Entries supplied →
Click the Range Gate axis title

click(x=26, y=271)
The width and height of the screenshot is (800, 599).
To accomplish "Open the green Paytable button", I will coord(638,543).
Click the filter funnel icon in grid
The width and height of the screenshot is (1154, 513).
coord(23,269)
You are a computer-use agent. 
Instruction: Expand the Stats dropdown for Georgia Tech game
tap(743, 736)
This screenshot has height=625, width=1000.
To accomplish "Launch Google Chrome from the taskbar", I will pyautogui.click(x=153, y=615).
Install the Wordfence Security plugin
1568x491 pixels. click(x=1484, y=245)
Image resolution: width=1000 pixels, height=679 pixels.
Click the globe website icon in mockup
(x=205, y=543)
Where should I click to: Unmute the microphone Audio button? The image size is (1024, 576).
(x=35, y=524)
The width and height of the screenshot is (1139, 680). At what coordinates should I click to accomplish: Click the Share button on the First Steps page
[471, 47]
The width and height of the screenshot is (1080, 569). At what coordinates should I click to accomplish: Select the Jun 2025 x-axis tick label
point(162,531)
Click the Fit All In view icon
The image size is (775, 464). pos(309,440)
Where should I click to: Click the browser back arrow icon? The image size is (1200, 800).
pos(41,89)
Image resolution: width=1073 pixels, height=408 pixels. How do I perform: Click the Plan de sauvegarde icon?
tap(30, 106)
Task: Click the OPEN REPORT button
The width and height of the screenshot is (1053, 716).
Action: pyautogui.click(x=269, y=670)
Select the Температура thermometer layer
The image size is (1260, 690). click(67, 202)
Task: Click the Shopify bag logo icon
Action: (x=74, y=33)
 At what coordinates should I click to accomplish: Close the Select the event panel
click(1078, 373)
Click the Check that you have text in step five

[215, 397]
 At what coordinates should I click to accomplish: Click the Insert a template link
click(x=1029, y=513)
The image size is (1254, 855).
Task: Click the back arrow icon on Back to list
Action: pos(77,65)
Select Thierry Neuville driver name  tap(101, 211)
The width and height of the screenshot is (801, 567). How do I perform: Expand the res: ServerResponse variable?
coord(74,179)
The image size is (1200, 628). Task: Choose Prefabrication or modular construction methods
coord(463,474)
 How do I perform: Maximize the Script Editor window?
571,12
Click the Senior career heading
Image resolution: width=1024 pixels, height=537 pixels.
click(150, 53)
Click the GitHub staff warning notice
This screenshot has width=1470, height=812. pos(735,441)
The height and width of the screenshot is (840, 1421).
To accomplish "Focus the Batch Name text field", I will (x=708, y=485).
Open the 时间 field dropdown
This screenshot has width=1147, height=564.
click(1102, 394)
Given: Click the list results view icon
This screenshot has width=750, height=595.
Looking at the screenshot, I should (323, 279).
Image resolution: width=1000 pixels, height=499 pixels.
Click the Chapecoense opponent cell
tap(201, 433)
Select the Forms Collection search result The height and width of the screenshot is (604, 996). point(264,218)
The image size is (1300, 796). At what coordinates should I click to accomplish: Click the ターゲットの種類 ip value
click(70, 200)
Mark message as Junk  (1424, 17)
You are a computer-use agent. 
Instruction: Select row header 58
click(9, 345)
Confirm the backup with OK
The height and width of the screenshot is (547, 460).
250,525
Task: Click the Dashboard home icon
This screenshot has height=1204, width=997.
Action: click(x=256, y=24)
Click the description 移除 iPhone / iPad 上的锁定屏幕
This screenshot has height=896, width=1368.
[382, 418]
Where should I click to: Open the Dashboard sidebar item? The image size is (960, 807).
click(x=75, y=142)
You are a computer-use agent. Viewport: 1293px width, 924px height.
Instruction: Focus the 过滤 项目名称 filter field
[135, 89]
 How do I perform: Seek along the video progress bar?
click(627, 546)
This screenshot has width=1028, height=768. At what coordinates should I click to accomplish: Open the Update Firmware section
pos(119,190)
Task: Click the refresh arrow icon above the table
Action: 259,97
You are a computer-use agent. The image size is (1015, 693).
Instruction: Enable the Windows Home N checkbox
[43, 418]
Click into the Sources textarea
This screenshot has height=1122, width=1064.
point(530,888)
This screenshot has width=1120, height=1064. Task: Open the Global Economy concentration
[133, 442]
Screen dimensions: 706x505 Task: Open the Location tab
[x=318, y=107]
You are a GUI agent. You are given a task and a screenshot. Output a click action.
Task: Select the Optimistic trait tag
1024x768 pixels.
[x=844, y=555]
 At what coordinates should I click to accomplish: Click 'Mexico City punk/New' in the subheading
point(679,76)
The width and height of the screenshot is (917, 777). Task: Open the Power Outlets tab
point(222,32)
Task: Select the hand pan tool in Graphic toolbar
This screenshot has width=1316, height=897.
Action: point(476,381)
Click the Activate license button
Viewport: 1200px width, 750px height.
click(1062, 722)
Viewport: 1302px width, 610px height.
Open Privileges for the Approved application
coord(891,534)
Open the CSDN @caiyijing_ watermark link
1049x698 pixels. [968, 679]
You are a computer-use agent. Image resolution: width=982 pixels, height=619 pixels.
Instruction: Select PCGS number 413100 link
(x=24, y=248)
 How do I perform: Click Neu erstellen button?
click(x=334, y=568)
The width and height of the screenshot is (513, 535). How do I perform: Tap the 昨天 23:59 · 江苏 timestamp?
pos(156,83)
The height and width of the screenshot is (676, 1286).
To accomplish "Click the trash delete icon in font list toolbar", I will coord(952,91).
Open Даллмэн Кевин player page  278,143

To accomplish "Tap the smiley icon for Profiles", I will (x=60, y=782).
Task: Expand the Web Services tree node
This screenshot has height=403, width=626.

Exercise → Repeat the material exactly. Every line should match.

Expected answer →
Click the Range Gate axis title

click(x=26, y=271)
The width and height of the screenshot is (800, 599).
To accomplish "Open the green Paytable button", I will coord(638,543).
Click the filter funnel icon in grid
The width and height of the screenshot is (1154, 513).
coord(23,269)
You are a computer-use agent. 
Instruction: Expand the Stats dropdown for Georgia Tech game
tap(743, 736)
This screenshot has height=625, width=1000.
To accomplish "Launch Google Chrome from the taskbar", I will pyautogui.click(x=153, y=615).
Install the Wordfence Security plugin
1568x491 pixels. click(x=1484, y=245)
Image resolution: width=1000 pixels, height=679 pixels.
Click the globe website icon in mockup
(x=205, y=543)
Where should I click to: Unmute the microphone Audio button? The image size is (1024, 576).
(x=35, y=524)
The width and height of the screenshot is (1139, 680). At what coordinates should I click to accomplish: Click the Share button on the First Steps page
[471, 47]
The width and height of the screenshot is (1080, 569). At what coordinates should I click to accomplish: Select the Jun 2025 x-axis tick label
point(162,531)
Click the Fit All In view icon
The image size is (775, 464). pos(309,440)
Where should I click to: Click the browser back arrow icon? The image size is (1200, 800).
pos(41,89)
Image resolution: width=1073 pixels, height=408 pixels. How do I perform: Click the Plan de sauvegarde icon?
tap(30, 106)
Task: Click the OPEN REPORT button
The width and height of the screenshot is (1053, 716).
Action: pyautogui.click(x=269, y=670)
Select the Температура thermometer layer
The image size is (1260, 690). click(67, 202)
Task: Click the Shopify bag logo icon
Action: (x=74, y=33)
 At what coordinates should I click to accomplish: Close the Select the event panel
click(1078, 373)
Click the Check that you have text in step five

[215, 397]
 At what coordinates should I click to accomplish: Click the Insert a template link
click(x=1029, y=513)
The image size is (1254, 855).
Task: Click the back arrow icon on Back to list
Action: pos(77,65)
Select Thierry Neuville driver name  tap(101, 211)
The width and height of the screenshot is (801, 567). How do I perform: Expand the res: ServerResponse variable?
coord(74,179)
The image size is (1200, 628). Task: Choose Prefabrication or modular construction methods
coord(463,474)
 How do I perform: Maximize the Script Editor window?
571,12
Click the Senior career heading
Image resolution: width=1024 pixels, height=537 pixels.
click(150, 53)
Click the GitHub staff warning notice
This screenshot has width=1470, height=812. pos(735,441)
The height and width of the screenshot is (840, 1421).
To accomplish "Focus the Batch Name text field", I will (x=708, y=485).
Open the 时间 field dropdown
This screenshot has width=1147, height=564.
click(1102, 394)
Given: Click the list results view icon
This screenshot has width=750, height=595.
Looking at the screenshot, I should (323, 279).
Image resolution: width=1000 pixels, height=499 pixels.
Click the Chapecoense opponent cell
tap(201, 433)
Select the Forms Collection search result The height and width of the screenshot is (604, 996). point(264,218)
The image size is (1300, 796). At what coordinates should I click to accomplish: Click the ターゲットの種類 ip value
click(70, 200)
Mark message as Junk  (1424, 17)
You are a computer-use agent. 
Instruction: Select row header 58
click(9, 345)
Confirm the backup with OK
The height and width of the screenshot is (547, 460).
250,525
Task: Click the Dashboard home icon
This screenshot has height=1204, width=997.
Action: click(x=256, y=24)
Click the description 移除 iPhone / iPad 上的锁定屏幕
This screenshot has height=896, width=1368.
[382, 418]
Where should I click to: Open the Dashboard sidebar item? The image size is (960, 807).
click(x=75, y=142)
You are a computer-use agent. Viewport: 1293px width, 924px height.
Instruction: Focus the 过滤 项目名称 filter field
[135, 89]
 How do I perform: Seek along the video progress bar?
click(627, 546)
This screenshot has width=1028, height=768. At what coordinates should I click to accomplish: Open the Update Firmware section
pos(119,190)
Task: Click the refresh arrow icon above the table
Action: 259,97
You are a computer-use agent. The image size is (1015, 693).
Instruction: Enable the Windows Home N checkbox
[43, 418]
Click into the Sources textarea
This screenshot has height=1122, width=1064.
point(530,888)
This screenshot has width=1120, height=1064. Task: Open the Global Economy concentration
[133, 442]
Screen dimensions: 706x505 Task: Open the Location tab
[x=318, y=107]
You are a GUI agent. You are given a task and a screenshot. Output a click action.
Task: Select the Optimistic trait tag
1024x768 pixels.
[x=844, y=555]
 At what coordinates should I click to accomplish: Click 'Mexico City punk/New' in the subheading
point(679,76)
The width and height of the screenshot is (917, 777). Task: Open the Power Outlets tab
point(222,32)
Task: Select the hand pan tool in Graphic toolbar
This screenshot has width=1316, height=897.
Action: point(476,381)
Click the Activate license button
Viewport: 1200px width, 750px height.
click(1062, 722)
Viewport: 1302px width, 610px height.
Open Privileges for the Approved application
coord(891,534)
Open the CSDN @caiyijing_ watermark link
1049x698 pixels. [968, 679]
You are a computer-use agent. Image resolution: width=982 pixels, height=619 pixels.
Instruction: Select PCGS number 413100 link
(x=24, y=248)
 How do I perform: Click Neu erstellen button?
click(x=334, y=568)
The width and height of the screenshot is (513, 535). How do I perform: Tap the 昨天 23:59 · 江苏 timestamp?
pos(156,83)
The height and width of the screenshot is (676, 1286).
To accomplish "Click the trash delete icon in font list toolbar", I will coord(952,91).
Open Даллмэн Кевин player page  278,143

To accomplish "Tap the smiley icon for Profiles", I will (x=60, y=782).
Task: Expand the Web Services tree node
This screenshot has height=403, width=626.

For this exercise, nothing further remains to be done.